- _Work order_: Search the data below for the string "filter". Extract every line that contains it.

*** Opening of Data supplied ***

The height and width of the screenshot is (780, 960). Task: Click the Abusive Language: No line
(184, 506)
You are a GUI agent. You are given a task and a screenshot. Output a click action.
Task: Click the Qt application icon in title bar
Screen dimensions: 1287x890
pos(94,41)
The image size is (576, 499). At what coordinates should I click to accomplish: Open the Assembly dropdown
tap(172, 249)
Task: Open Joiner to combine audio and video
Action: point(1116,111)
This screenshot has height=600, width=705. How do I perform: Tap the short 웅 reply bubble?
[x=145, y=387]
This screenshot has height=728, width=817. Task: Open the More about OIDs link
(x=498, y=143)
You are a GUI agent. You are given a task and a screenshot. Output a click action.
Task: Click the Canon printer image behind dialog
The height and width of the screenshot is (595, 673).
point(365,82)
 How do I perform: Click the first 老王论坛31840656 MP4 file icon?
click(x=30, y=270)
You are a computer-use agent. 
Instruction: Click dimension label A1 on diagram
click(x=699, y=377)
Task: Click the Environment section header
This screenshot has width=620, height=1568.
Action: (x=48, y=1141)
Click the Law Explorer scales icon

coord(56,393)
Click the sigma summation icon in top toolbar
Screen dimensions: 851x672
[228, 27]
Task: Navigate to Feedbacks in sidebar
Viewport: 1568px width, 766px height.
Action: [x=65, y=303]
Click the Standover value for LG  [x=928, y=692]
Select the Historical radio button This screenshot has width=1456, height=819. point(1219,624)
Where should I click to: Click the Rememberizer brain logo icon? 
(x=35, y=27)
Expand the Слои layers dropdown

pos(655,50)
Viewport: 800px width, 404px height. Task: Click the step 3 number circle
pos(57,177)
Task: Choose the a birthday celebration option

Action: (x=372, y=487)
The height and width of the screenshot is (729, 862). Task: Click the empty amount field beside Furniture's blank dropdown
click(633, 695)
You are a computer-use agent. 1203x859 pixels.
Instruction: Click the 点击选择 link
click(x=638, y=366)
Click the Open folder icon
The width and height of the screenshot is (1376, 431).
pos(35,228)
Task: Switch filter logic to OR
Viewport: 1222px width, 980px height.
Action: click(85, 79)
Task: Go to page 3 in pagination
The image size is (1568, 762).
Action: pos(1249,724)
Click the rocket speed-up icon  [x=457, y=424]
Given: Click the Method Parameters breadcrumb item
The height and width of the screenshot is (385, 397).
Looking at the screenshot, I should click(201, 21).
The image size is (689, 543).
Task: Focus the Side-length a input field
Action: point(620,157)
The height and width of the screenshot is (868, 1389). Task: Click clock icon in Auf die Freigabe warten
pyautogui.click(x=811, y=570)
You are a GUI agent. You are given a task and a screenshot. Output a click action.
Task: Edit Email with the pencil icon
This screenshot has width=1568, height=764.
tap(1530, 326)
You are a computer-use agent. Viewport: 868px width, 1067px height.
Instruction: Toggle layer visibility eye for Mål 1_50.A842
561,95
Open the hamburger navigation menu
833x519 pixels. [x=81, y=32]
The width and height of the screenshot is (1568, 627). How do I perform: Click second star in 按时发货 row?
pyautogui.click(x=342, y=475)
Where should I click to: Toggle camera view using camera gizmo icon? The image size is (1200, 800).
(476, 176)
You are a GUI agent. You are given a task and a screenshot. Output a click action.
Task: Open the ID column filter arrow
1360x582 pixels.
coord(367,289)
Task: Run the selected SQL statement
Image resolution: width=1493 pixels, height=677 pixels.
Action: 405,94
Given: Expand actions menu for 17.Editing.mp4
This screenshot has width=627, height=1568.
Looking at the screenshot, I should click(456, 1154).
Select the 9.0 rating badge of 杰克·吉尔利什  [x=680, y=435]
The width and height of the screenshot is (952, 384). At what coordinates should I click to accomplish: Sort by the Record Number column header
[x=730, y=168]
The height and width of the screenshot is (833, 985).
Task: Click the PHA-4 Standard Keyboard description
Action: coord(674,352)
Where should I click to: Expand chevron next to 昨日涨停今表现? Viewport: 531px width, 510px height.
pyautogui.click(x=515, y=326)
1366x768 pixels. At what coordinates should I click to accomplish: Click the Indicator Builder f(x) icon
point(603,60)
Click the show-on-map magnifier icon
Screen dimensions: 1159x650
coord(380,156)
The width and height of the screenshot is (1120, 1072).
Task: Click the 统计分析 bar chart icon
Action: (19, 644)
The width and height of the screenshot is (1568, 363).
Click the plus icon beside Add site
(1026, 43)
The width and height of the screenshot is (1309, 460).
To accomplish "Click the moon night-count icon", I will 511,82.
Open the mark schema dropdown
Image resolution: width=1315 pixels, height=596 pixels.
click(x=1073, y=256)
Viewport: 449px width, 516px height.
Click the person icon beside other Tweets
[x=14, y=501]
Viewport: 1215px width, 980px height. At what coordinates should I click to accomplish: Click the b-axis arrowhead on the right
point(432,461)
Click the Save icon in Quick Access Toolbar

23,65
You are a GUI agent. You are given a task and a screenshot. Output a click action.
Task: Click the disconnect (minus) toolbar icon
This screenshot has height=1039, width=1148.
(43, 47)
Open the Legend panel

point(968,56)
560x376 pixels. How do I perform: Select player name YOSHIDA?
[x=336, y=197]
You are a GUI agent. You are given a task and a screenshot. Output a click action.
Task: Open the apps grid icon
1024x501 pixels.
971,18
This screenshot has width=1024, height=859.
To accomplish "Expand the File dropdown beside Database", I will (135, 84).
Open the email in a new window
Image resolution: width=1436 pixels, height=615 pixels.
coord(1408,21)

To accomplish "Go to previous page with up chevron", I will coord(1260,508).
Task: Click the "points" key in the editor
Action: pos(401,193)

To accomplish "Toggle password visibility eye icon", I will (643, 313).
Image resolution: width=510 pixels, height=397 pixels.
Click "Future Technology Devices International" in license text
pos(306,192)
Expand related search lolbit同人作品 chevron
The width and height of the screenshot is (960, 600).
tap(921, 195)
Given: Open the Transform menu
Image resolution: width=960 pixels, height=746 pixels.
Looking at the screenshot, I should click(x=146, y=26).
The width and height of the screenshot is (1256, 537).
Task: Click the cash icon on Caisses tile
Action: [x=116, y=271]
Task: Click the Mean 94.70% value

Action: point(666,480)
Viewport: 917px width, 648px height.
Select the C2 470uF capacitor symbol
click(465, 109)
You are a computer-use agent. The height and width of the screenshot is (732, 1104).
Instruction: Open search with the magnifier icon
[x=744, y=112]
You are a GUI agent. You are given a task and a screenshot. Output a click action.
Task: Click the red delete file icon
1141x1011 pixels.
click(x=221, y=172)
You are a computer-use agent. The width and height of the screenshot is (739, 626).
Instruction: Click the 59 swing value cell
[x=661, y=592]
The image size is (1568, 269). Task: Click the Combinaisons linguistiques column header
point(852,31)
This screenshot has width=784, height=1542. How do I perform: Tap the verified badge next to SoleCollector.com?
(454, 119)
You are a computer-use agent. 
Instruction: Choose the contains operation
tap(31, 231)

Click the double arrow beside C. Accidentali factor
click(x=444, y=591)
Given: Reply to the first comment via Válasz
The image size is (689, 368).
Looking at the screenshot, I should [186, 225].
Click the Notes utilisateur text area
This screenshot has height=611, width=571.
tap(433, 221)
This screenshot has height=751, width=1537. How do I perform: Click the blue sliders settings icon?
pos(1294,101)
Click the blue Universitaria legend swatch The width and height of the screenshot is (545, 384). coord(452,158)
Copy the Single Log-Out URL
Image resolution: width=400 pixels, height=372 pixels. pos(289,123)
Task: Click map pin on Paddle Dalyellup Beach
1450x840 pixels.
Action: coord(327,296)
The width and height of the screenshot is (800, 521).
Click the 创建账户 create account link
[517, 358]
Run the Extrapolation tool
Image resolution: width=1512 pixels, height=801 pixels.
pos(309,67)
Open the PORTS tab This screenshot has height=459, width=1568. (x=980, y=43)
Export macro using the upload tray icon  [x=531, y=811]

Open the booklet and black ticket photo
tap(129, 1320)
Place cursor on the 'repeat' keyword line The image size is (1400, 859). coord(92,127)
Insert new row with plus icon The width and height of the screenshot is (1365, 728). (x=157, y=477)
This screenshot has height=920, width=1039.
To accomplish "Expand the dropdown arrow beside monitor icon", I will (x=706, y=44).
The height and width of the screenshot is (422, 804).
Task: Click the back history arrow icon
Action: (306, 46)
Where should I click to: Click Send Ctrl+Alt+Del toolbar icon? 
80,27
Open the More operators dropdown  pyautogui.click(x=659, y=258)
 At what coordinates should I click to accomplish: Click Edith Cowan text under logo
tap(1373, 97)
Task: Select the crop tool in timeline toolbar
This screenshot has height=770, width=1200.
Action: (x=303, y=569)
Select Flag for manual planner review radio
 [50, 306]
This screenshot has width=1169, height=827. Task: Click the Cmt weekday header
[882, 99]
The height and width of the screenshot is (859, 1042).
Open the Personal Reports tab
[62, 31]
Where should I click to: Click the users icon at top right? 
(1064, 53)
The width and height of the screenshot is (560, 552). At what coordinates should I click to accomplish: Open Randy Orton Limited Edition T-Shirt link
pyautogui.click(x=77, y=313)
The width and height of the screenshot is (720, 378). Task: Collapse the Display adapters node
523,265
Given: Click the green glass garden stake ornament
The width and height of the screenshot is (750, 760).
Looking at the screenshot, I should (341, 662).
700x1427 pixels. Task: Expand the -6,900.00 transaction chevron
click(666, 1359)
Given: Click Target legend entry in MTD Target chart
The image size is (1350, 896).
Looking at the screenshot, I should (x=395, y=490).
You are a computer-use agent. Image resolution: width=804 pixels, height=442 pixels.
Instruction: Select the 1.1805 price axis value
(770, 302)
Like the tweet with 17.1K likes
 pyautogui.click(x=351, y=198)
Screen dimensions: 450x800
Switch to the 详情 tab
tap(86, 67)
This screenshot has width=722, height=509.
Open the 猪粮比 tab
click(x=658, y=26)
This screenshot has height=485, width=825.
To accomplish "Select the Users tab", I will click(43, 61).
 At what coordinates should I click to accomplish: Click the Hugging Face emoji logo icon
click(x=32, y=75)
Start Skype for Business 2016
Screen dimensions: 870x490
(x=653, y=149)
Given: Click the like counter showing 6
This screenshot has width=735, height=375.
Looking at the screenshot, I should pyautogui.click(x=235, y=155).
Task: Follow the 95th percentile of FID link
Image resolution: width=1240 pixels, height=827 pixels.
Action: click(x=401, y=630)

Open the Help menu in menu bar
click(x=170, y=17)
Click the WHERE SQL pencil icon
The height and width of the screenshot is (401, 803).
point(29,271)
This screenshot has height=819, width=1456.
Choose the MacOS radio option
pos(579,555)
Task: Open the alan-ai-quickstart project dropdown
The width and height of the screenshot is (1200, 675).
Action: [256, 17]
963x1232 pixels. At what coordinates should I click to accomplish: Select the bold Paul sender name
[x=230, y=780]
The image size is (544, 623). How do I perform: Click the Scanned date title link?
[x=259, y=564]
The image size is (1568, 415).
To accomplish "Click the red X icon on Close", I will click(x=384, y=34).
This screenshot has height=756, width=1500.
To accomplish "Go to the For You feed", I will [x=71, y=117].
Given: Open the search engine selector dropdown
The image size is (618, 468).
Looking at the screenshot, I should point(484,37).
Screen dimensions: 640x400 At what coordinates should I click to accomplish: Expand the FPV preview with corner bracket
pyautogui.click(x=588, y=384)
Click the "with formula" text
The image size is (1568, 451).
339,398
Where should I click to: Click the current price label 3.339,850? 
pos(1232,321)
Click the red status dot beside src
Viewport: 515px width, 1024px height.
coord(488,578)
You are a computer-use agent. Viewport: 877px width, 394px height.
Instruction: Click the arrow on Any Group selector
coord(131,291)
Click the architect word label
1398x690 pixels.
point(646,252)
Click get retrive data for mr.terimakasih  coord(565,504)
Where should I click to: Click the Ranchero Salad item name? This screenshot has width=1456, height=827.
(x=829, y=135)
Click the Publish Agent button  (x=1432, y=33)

*** Close of Data supplied ***

- _Solution for this problem_:
Task: Switch filter logic to OR
Task: Open the ID column filter arrow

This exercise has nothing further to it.